DVD Review: Crows Zero 2 / Cert: 15 / Director: Takashi Miike / Screenplay: Shogo Muto / Starring: Shun Oguri, Kyosuke Yabe, Meisa Kuroki / Release Date: July 2nd
During one of their tours, Blur’s backstage punch-ups apparently got so bad, at one point they all managed to give each other black eyes. The same kind of thing happens in this brooding teen rumble-fest, where everyone who’s anyone ends up with a split lip, a torn and bloodied shirt and a shiner that looks like a squashed tomato.
Crows Zero II follows on directly from Crows Zero, which in turn was based upon a best-selling manga by Hiroshi Takahashi. Haven’t seen the first film or read the comic? No matter, the storyline won’t tax your powers of comprehension. Pouting bad boy Genji (Shun Oguri) has fought his way up to become top dog at the Suzuran Senior High School for Boys, but he’s too narcissistic and self-absorbed to be able to reconcile the various factions of its ultra-violent student body. A failing which becomes a serious problem when the rambunctious skinheads of the Hosen Academy decide to move in and take them down. Can Genji learn values in time to unify the Suzurans into a fighting force capable of repelling the Hosen thugs? Or will he content himself with wandering the mean streets in lonely splendour, cigarette smoke curling from his thin, moody lips? Or maybe he’ll do a bit of the moody thing first, before manning up for a balls-out finale?

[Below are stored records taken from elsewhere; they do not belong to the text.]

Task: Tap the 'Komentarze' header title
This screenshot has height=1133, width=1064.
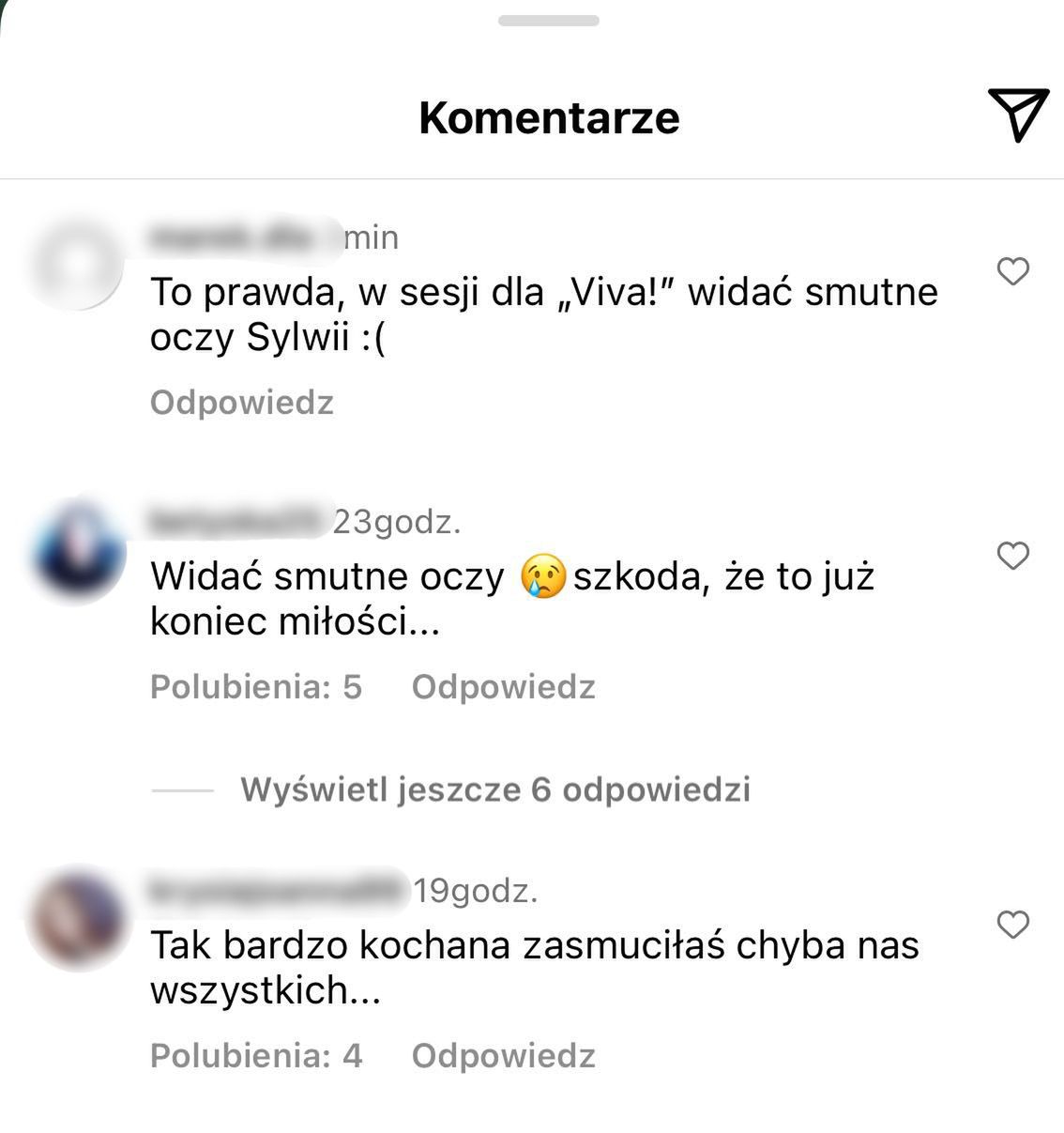Action: [549, 117]
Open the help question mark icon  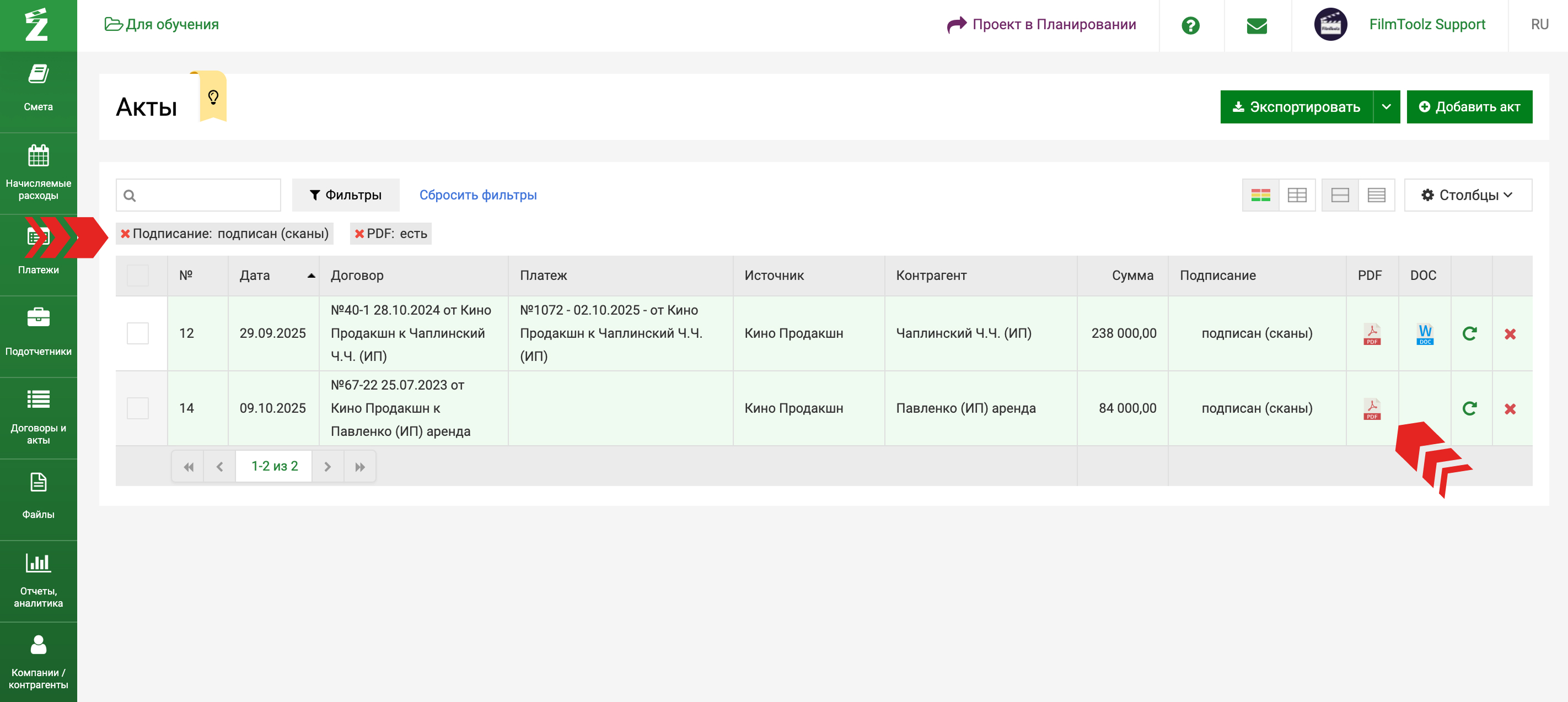pos(1190,25)
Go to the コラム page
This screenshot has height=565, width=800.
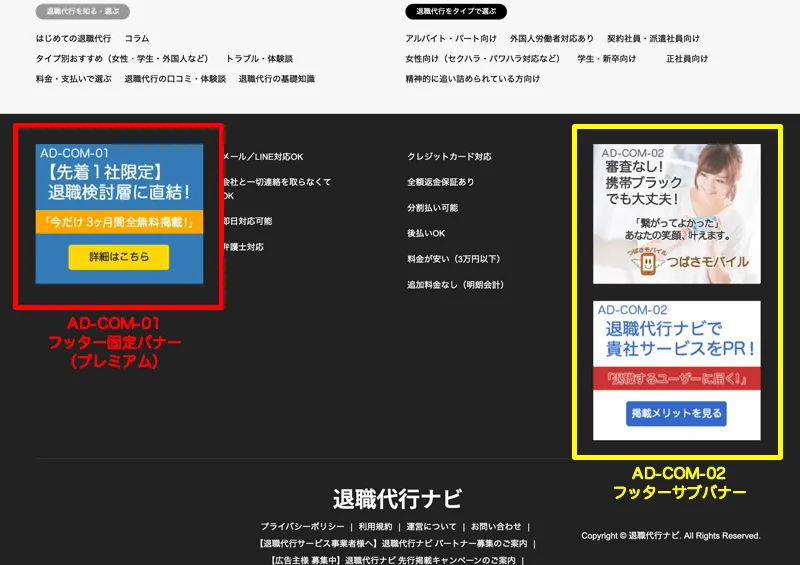(x=137, y=39)
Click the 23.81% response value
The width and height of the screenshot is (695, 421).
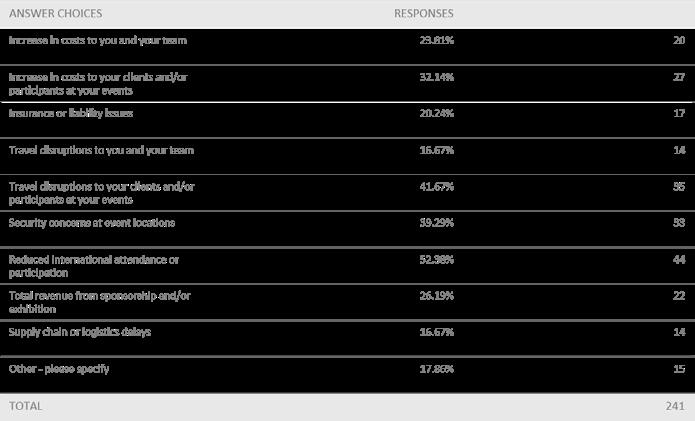point(437,40)
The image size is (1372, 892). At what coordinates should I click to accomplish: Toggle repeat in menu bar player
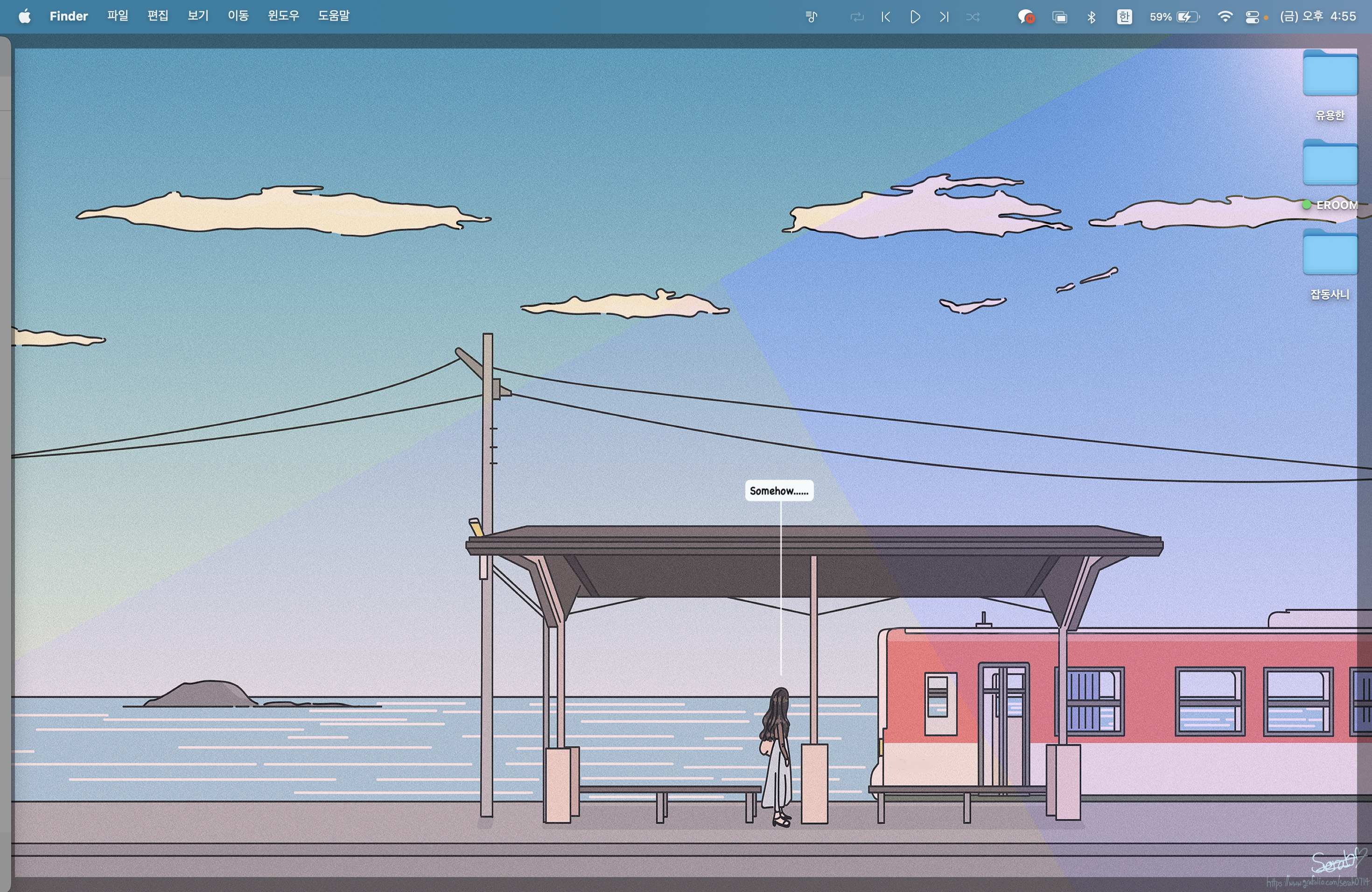[x=857, y=17]
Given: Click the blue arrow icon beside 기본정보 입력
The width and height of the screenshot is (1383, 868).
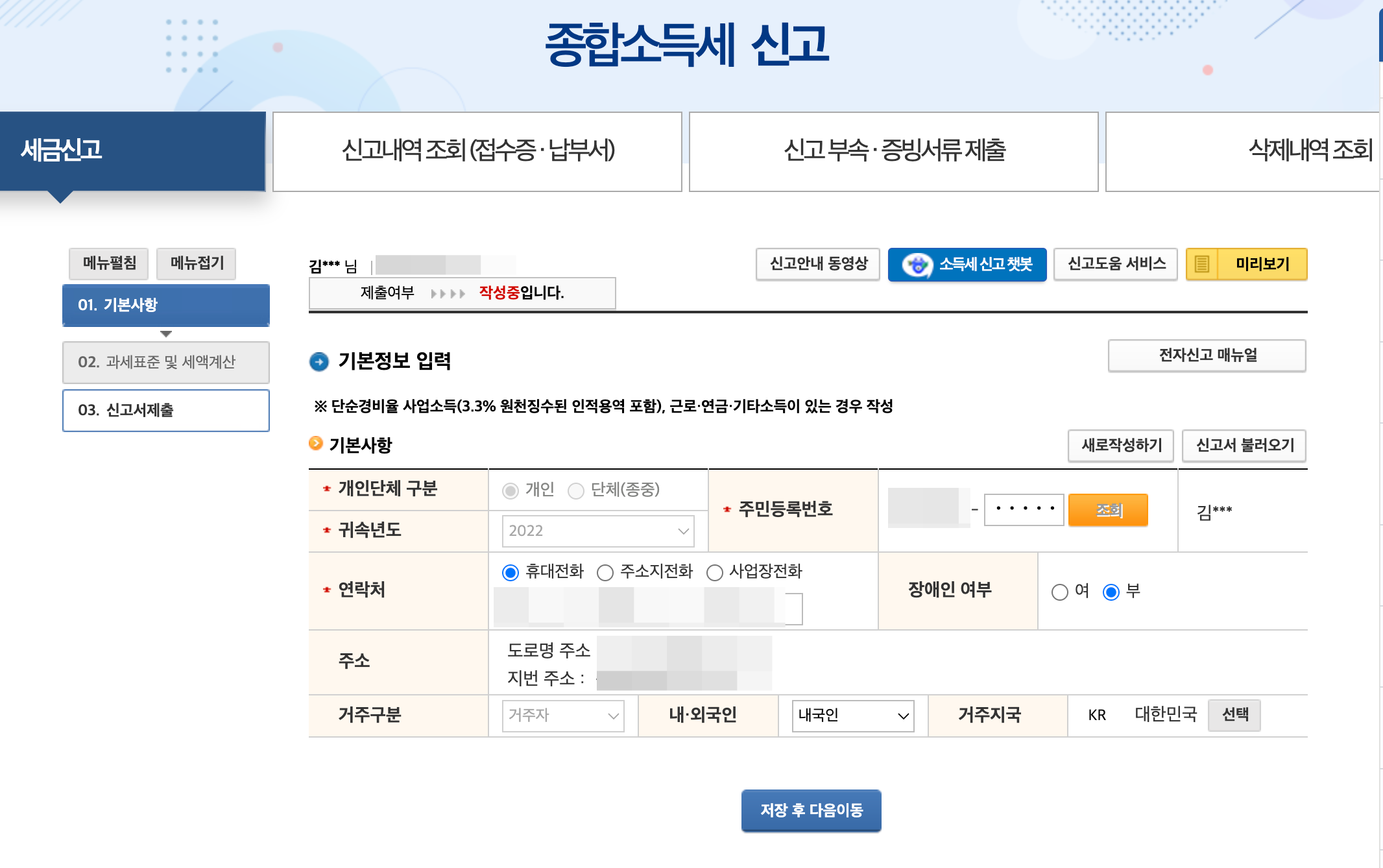Looking at the screenshot, I should (x=319, y=361).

Now how’s that for a plan?
Director Takashi Miike moves everything along with his usual pop-promo vividness, but makes little attempt to individualize the characters, who fall into two homogeneous groups – preening alpha males with narrow hips and good cheekbones, and their gurning sidekicks. The urban squalor is piled on, with rolls of barbed wire and graffiti-daubed walls wherever you look. You’d find more subtlety and subtext in a spoonful of wasabi. There’s masses of combat, but not of the graceful, highly choreographed martial arts kind. This is fist-fighting in the Western manner, except that no one’s learnt how to duck.
Between brawls, there’s much posturing and male peacockery. The cast do almost too good a job of mimicking the stylised attitudes of their manga originals – the wistfully tilted head, the narrowed eyes glimpsed through the floppy fringe, the languid cigarette in long-boned fingers. Ladies might well find this aspect of the film quite beguiling – in small doses. But they’re just as likely to be dismayed by the near-total absence of female characters (two small roles for women in a cast numbering hundreds) and 130 minutes is a long time to watch even the prettiest boy band types bludgeoning each other until their barnets drip blood.